Although the case involved a former Woolworths worker, who was awarded more than $230,000 for injuries resulting in the manual handling of heavy boxes, Gold Coast lawyer Bruce Simmonds says that it was similar to many injury claims he has represented on behalf of nurses and nursing home staff.
"Hospitals and nursing homes especially should take note of the court’s decision," said Simmonds. "I have had many similar claims for injured staff at hospitals and nursing homes where they are put at risk when they especially have to move large, overweight patients."
"It's especially worrying for staff, including nurses, at understaffed hospitals and nursing homes," Simmonds said. "They are trying to provide the best possible care for their patients, but female staff in particular are suffering injury when moving bulky patients."
"Young nurses lacking proper help have to physically move bigger, bulkier people who may not be able to move themselves and thus are a dead weight.
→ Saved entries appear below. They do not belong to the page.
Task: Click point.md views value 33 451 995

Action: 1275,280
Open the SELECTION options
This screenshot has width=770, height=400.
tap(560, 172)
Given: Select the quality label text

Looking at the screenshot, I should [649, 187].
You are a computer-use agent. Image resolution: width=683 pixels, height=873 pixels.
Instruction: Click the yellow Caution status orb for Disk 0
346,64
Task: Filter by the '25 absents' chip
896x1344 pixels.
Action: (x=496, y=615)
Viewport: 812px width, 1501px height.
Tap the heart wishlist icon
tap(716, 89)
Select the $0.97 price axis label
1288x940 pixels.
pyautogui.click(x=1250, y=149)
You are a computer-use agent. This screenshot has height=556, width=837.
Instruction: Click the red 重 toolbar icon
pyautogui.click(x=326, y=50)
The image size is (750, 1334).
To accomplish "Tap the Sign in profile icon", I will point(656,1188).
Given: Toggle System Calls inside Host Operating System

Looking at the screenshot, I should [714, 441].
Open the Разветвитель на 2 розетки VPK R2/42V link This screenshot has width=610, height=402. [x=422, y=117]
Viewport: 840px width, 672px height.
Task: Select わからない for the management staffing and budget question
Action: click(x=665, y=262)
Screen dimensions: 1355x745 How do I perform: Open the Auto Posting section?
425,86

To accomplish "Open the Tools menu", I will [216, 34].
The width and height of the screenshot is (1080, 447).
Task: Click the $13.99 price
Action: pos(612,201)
Hospitals and nursing homes need to ensure they have proper staffing levels and ensure staff are not put in a position where they could be injured while helping patients," added Simmonds.
Unfortunately situations like these are all too common in the healthcare industry and also affect staff who are physically able to perform manual handling duties, albeit differently.
A recent site assessment at the Royal Children’s Hospital in Melbourne by Fallshaw Group’s Lee Hancox uncovered a phenomenon where some staff didn’t even realise the effect that repetitive physical tasks had on them until it was removed from their work.
"I was talking with a chap who pushed heavy linen carts around the hospital all day," said Hancox. "I had just dropped off a linen mover there as part of a week long trial we were conducting and this guy, who was quite a big guy, was sceptical about the staff needing this unit or how this would make his job easier."
"After the trial I had gone over to collect the linen mover and he said that in the week that he had been using the linen mover, he was able to spend more time playing with his kids after work instead of collapsing on the couch," Hancox said. "He didn’t realise the toll the physical work was taking on his body until we took that component away from him."
"Removing the physical aspect of a job means that you can change the requirements of the type of staff you need to do the job," added Hancox. "Incorporating powered equipment to a work process allows employers to utilise their staff more effectively and remove some prerequisites that could stop someone from doing a manually intensive task."
This latest court decision provides a timely wake up call for employers to look after their staff with regard to heavy lifting tasks. Combined with recent amendments to Victorian occupational health and safety laws granting the government more powers to prosecute breaches, employer attitudes to workplace safety is under more scrutiny than ever.
Simmonds concludes, "hospitals and nursing homes have a duty of care to their patients but also to their staff. As a duty holder, if your staff moves heavy loads at work, you should pay be paying attention.